Outside the European Central Bank in Frankfurt, tall bank towers surround a small courtyard where Occupy protestors have camped out for the past few months.
Around 50 people stand warming their hands at fires in trash cans, while a small video screen shows images of protests. Then a man named Ted Gaier gets up to explain the impact of the austerity measures in Greece. Gaier is a member of Schwabinggrad Ballett, an activist arts group based in Hamburg that has staged street performances on gentrification and globalization in the past.
Now the group’s focus is Greece.
“The most necessary thing is to broadcast this kind of alternative view of what is happening in Greece,” Gaier said.
The ‘alternative’ view that Gaier and his group are presenting is that average Greeks are not to blame for the current economic crisis there. He said this contradicts what he often hears in the German media — that Greeks wouldn’t be in this situation if they just worked harder.
Many Germans resent that their government will have to come up with the lion’s share of a European bailout package for debt-strapped Greece. The Schwabinggrad Ballett wanted to portray a broader perspective, so they decided to go to Greece.
“We spoke with neighborhood activists, we spoke with unionists, filmmakers, policemen,” Gaier said.
They wanted to hear the Greek people’s story, but instead, Gaier said they often found themselves being quizzed by Greeks about Germany’s approach to the debt crisis.

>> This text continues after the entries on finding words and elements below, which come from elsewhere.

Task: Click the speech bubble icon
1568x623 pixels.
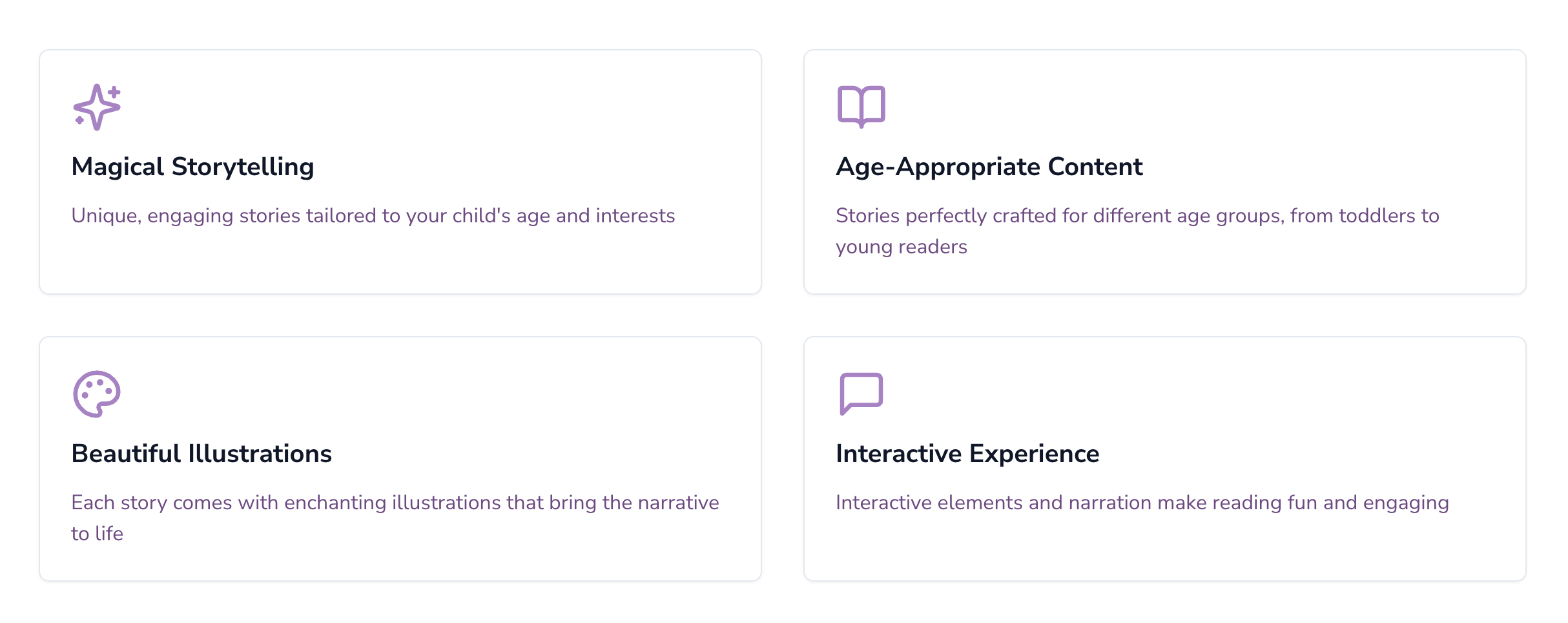Action: click(x=861, y=394)
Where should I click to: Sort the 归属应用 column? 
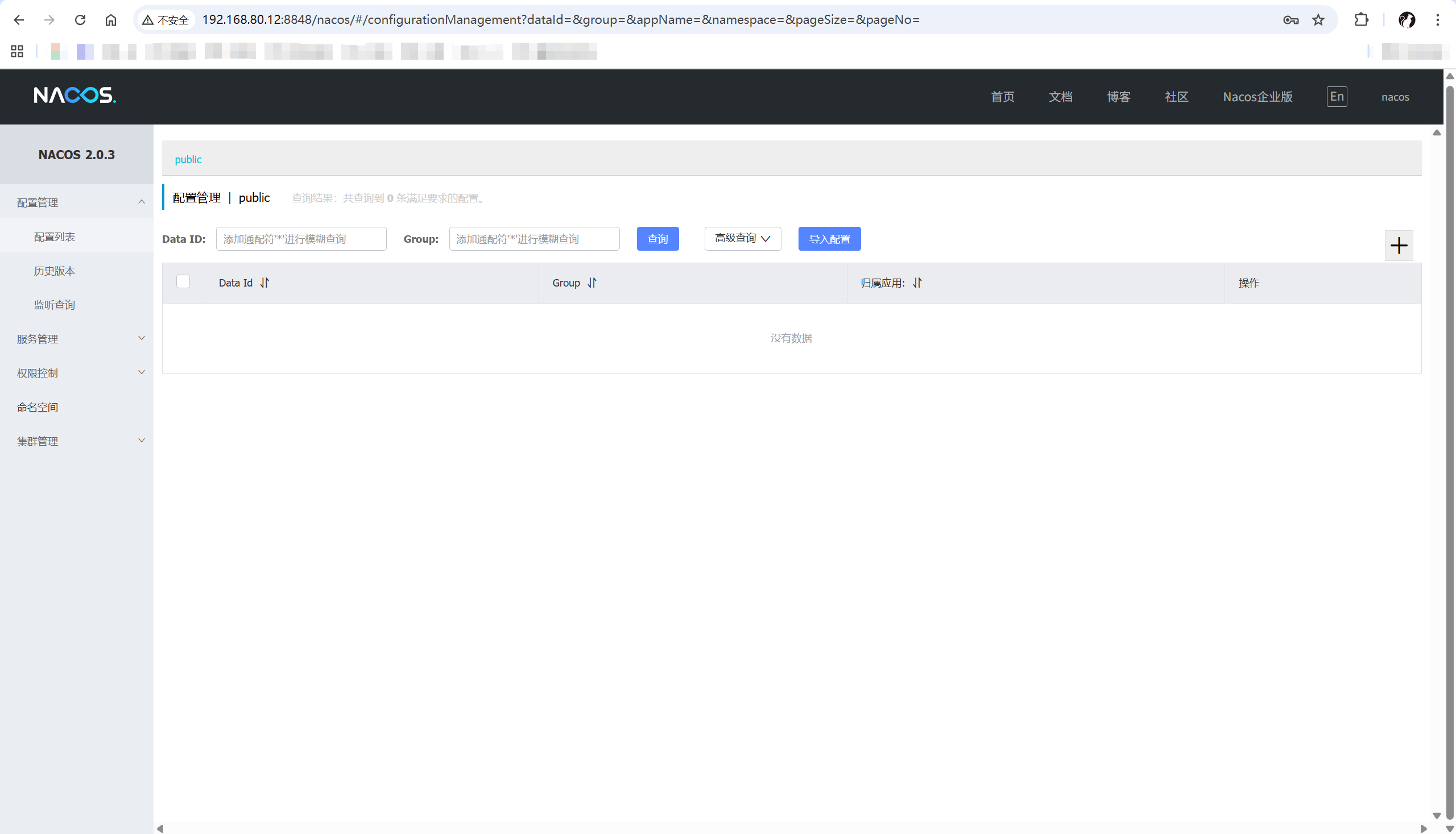917,283
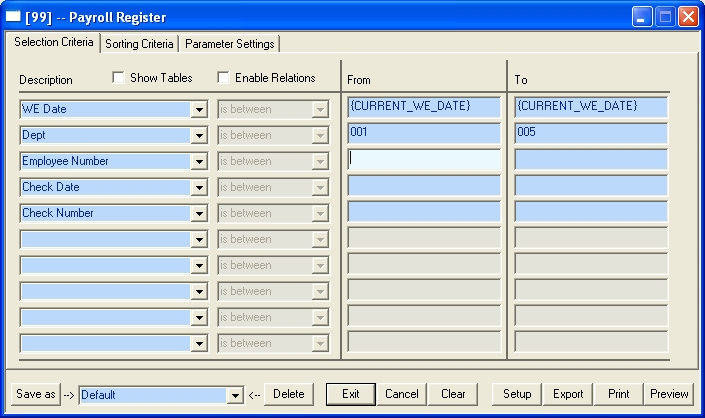Click the Export button

tap(568, 394)
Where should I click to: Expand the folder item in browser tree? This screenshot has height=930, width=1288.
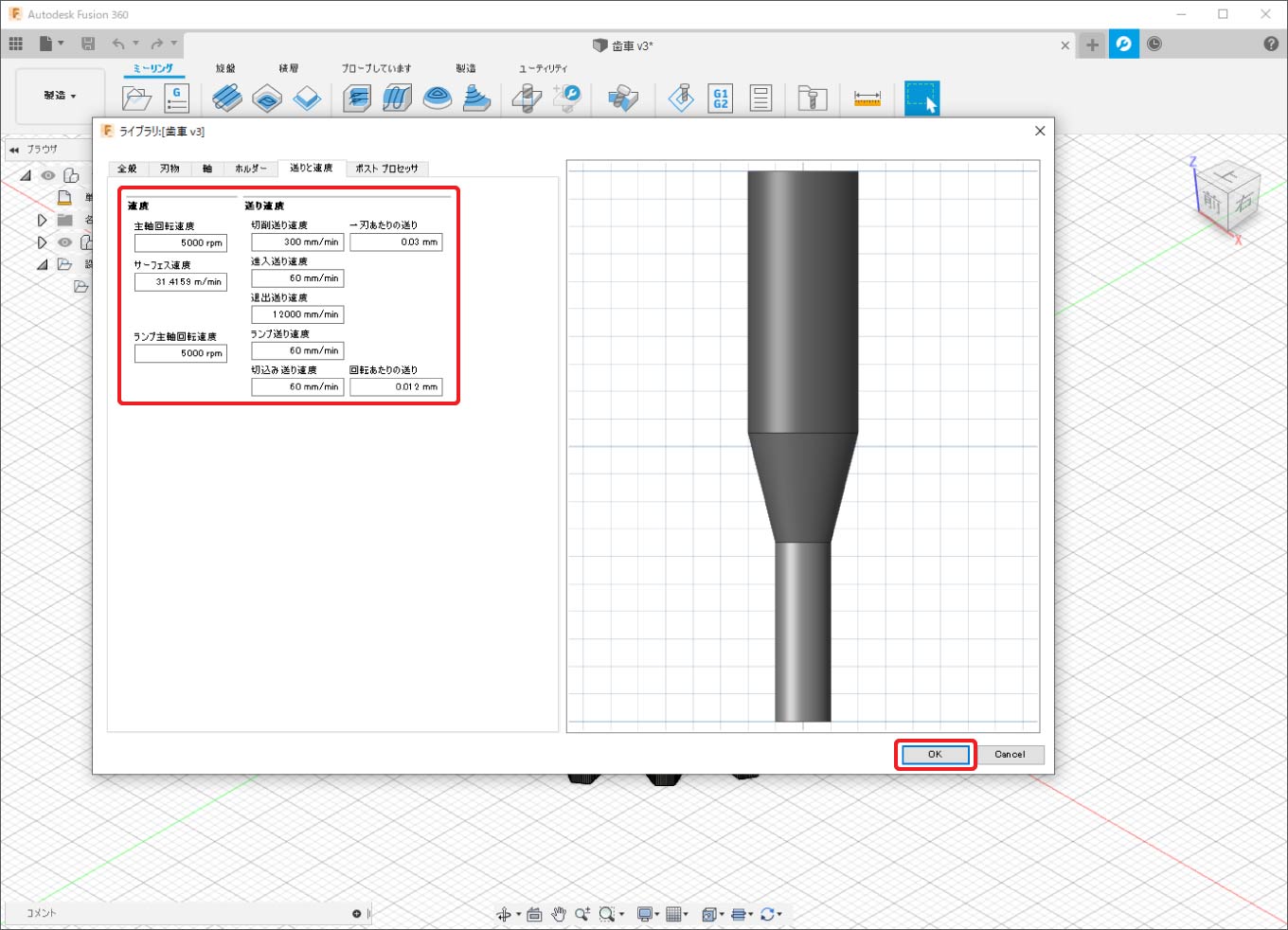(42, 220)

“It didn’t stop,” he said. “Every taxi driver, you had to have this conversation.”
Now that the group is back in Germany, the conversation doesn’t seem much more harmonious.

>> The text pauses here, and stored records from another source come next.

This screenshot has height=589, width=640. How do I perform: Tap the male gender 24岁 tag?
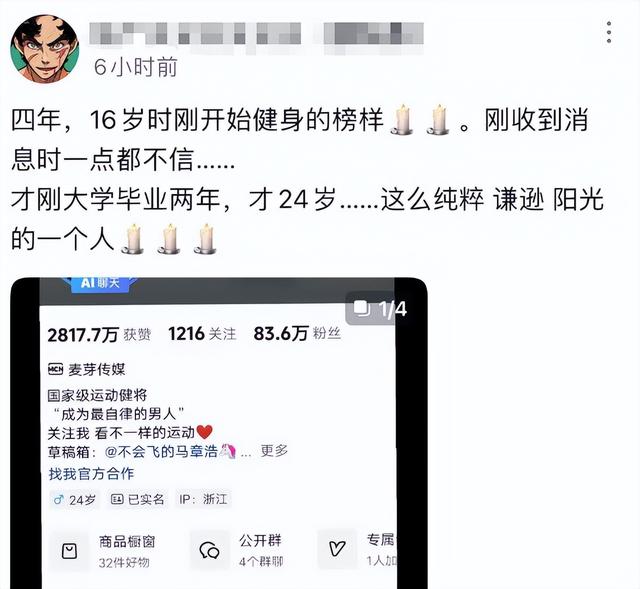point(75,500)
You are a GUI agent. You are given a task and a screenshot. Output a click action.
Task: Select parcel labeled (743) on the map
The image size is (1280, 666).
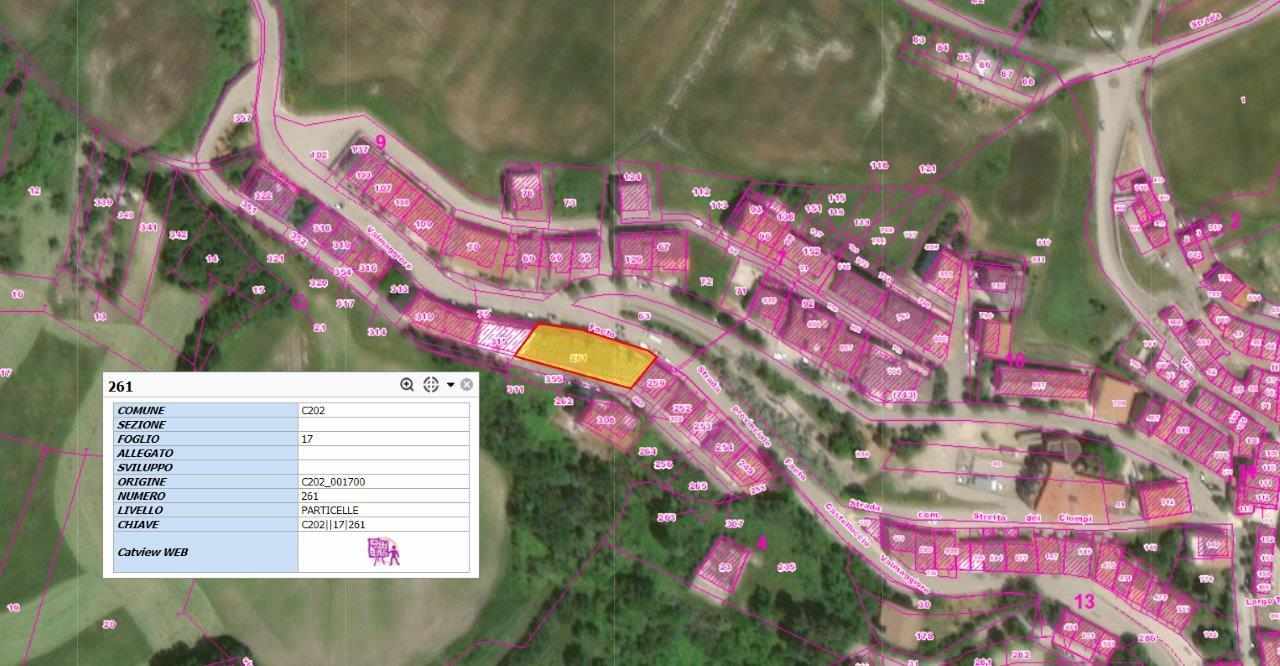coord(904,395)

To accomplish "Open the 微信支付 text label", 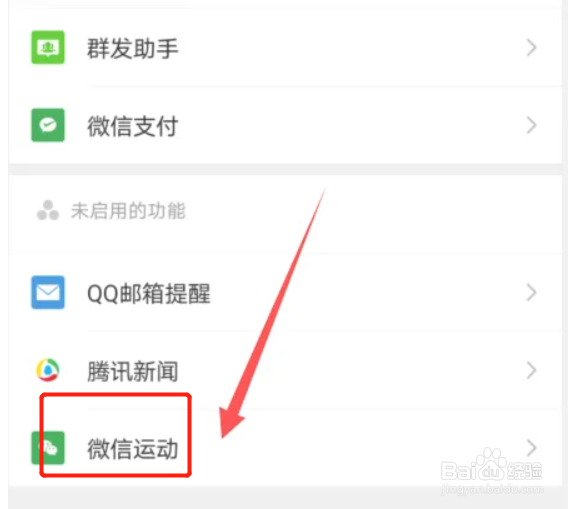I will (x=133, y=126).
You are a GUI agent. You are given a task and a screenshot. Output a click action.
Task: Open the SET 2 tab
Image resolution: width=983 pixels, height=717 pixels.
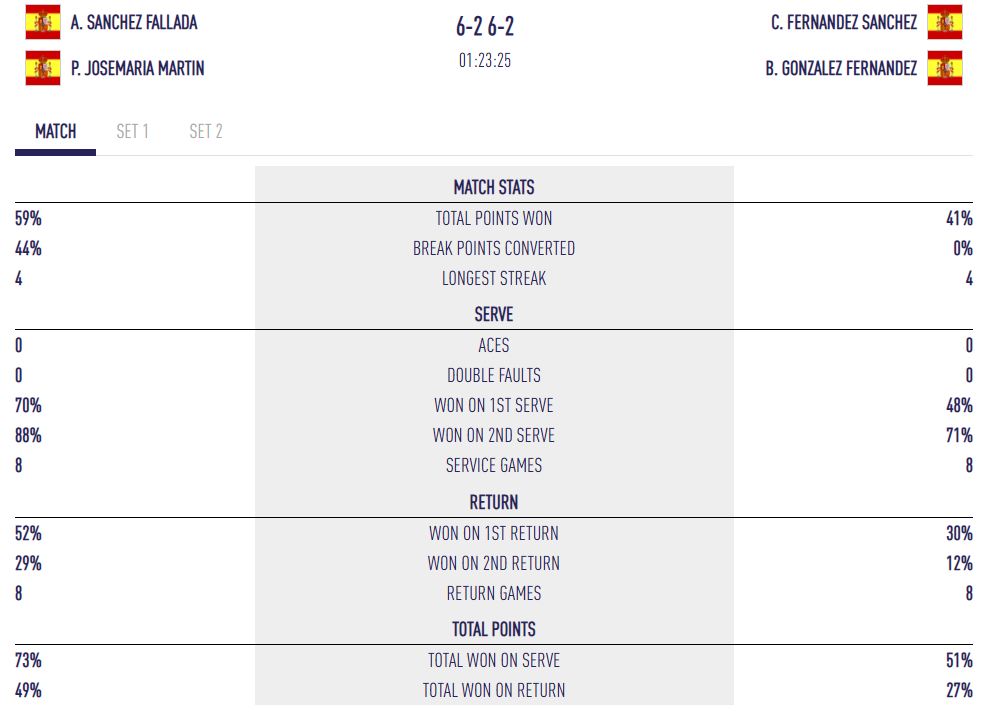[x=206, y=131]
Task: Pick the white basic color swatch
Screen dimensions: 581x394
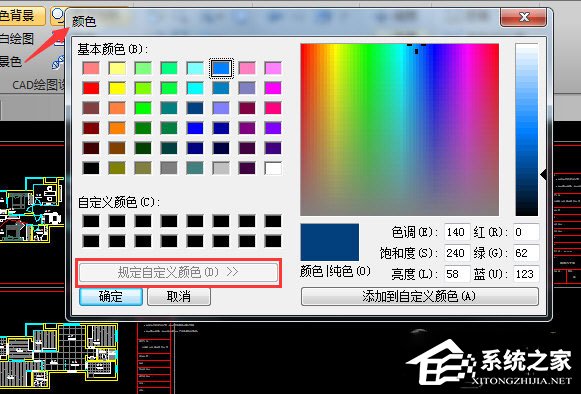Action: pos(273,168)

The music outside the European Central Bank is a mix of protest sounds recorded in Greece. The Schwabinggrad members wear signs saying things like, “Poverty – Made in Germany,” and “Hands Off People’s Property in Greece.”
Some people in business suits stand on the steps of the bank, looking puzzled by the performance.

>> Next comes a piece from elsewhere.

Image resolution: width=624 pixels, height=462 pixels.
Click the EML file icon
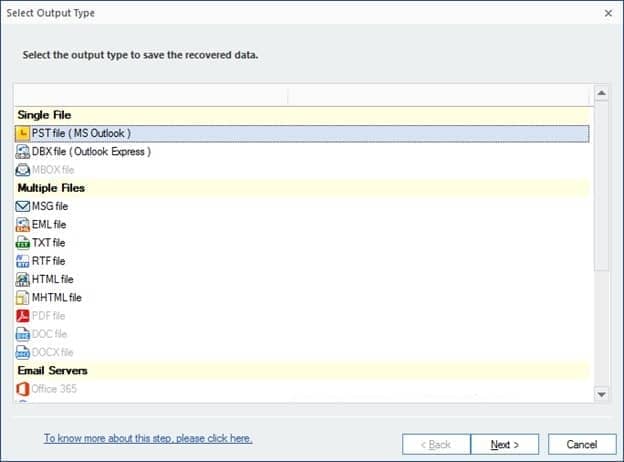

Ross Williams, a British man heading home after work, said the performance is just a lot of noise.
“It seems crazy, a lot of swearing. Yeah, it seems mad," Williams said.
But does this make him think about Greece in a different way?
“No, I think they’ve been bailed out a lot of times now. I think they need to sort themselves out,” Williams said. As for the performance art in front of the bank, “I don’t know what they’re achieving, really.”
Others took a more positive view. Elisabeth Hahn, who works in the arts in Hamburg, came specifically to see the show. She likes the setting of the performance – under the golden light of the ECB’s Euro sign – and she likes that the group connected with Greek activists.
“I think it was very good that some engaged critical thinking person went to Athens to participate in what was going on there as Germans," she said. "It’s not so easy to solve the economical problems of Greece.”
But Hahn thinks the arts group could have made their performance more accessible to a broader audience.
“If I look around at the people participating here, I think, okay, they are interested but they were interested before. It’s the usual left thinkers,” Hahn said.
Still, Gaier maintains that this performance does more than preach to the converted.
“In this case, I really think there are not so many converted anyway, because with us on the left, people are not so interested in economics, in general,” he explained.
Gaier said solving the euro crisis is complicated, of course, but he wants more activists to become educated about the topic.
So even if the Schwabinggrad Ballett’s performance isn’t heard by those inside the European Central Bank, he hopes it will at least educate those camped out front.